## The exercise
Reproduce the listing below word for word, starting at its first line and ending at the line that contains "Looking at the screenshot, I should tap(67, 7).", with both of those lines included.

## Entries
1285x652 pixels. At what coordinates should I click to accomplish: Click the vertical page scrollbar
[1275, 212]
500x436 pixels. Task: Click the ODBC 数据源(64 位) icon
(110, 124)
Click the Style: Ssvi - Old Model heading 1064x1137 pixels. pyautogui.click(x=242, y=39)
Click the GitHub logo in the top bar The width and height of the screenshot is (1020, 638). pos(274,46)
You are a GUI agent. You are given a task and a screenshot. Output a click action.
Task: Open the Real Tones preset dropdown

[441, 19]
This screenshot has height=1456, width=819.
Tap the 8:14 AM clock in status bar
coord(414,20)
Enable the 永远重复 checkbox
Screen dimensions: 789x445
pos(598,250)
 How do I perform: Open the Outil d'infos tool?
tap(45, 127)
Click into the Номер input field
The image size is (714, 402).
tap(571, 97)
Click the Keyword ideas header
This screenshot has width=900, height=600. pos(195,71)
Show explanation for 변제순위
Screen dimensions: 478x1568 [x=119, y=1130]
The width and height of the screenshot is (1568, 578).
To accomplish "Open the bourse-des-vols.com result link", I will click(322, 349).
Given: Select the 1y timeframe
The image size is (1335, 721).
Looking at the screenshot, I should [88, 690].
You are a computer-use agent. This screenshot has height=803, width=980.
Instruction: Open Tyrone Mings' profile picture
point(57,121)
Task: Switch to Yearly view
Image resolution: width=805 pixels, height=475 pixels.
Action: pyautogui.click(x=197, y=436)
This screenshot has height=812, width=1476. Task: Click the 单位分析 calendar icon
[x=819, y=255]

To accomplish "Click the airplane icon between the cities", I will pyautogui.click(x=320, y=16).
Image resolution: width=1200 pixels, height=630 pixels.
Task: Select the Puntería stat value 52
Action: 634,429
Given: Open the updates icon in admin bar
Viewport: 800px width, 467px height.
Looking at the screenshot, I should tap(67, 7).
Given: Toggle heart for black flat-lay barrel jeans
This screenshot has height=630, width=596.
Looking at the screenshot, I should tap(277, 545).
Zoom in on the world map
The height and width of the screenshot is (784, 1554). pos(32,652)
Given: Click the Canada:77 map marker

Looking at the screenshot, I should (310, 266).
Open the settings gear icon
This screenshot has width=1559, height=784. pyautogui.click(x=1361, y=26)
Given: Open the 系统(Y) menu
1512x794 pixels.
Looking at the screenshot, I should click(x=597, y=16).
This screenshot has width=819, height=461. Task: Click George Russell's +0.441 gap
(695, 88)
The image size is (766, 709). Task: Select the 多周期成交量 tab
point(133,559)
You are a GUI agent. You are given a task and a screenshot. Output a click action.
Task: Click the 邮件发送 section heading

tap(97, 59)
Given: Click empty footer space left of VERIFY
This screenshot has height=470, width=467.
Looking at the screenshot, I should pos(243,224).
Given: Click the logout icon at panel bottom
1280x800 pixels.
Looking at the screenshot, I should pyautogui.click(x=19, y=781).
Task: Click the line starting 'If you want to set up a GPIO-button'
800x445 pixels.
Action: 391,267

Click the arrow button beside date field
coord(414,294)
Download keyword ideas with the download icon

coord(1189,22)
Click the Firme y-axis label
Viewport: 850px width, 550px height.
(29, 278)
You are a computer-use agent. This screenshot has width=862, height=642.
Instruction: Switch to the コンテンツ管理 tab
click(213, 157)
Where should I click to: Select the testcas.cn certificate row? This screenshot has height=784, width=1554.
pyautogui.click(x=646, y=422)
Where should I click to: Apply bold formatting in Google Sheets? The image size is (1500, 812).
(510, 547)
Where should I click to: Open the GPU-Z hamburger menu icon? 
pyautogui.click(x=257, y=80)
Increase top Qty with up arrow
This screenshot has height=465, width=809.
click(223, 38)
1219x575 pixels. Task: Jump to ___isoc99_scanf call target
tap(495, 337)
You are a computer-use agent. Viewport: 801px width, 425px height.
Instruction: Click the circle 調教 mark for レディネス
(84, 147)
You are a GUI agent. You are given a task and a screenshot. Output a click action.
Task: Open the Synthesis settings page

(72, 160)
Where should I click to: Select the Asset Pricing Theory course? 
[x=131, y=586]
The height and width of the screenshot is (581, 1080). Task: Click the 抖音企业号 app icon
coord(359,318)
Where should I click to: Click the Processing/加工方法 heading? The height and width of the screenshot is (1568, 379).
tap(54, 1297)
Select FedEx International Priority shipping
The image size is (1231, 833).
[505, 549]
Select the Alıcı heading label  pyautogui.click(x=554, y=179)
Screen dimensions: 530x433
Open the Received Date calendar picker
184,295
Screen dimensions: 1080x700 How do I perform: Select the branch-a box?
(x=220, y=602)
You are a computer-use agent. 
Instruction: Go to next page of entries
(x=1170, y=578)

## The response
1285x652 pixels. At what coordinates should I click to accomplish: Click the vertical page scrollbar
[1275, 212]
500x436 pixels. Task: Click the ODBC 数据源(64 位) icon
(110, 124)
Click the Style: Ssvi - Old Model heading 1064x1137 pixels. pyautogui.click(x=242, y=39)
Click the GitHub logo in the top bar The width and height of the screenshot is (1020, 638). pos(274,46)
You are a GUI agent. You are given a task and a screenshot. Output a click action.
Task: Open the Real Tones preset dropdown

[441, 19]
This screenshot has height=1456, width=819.
Tap the 8:14 AM clock in status bar
coord(414,20)
Enable the 永远重复 checkbox
Screen dimensions: 789x445
pos(598,250)
 How do I perform: Open the Outil d'infos tool?
tap(45, 127)
Click into the Номер input field
The image size is (714, 402).
tap(571, 97)
Click the Keyword ideas header
This screenshot has width=900, height=600. pos(195,71)
Show explanation for 변제순위
Screen dimensions: 478x1568 [x=119, y=1130]
The width and height of the screenshot is (1568, 578).
To accomplish "Open the bourse-des-vols.com result link", I will click(322, 349).
Given: Select the 1y timeframe
The image size is (1335, 721).
Looking at the screenshot, I should [88, 690].
You are a computer-use agent. This screenshot has height=803, width=980.
Instruction: Open Tyrone Mings' profile picture
point(57,121)
Task: Switch to Yearly view
Image resolution: width=805 pixels, height=475 pixels.
Action: pyautogui.click(x=197, y=436)
This screenshot has height=812, width=1476. Task: Click the 单位分析 calendar icon
[x=819, y=255]

To accomplish "Click the airplane icon between the cities", I will pyautogui.click(x=320, y=16).
Image resolution: width=1200 pixels, height=630 pixels.
Task: Select the Puntería stat value 52
Action: 634,429
Given: Open the updates icon in admin bar
Viewport: 800px width, 467px height.
Looking at the screenshot, I should tap(67, 7).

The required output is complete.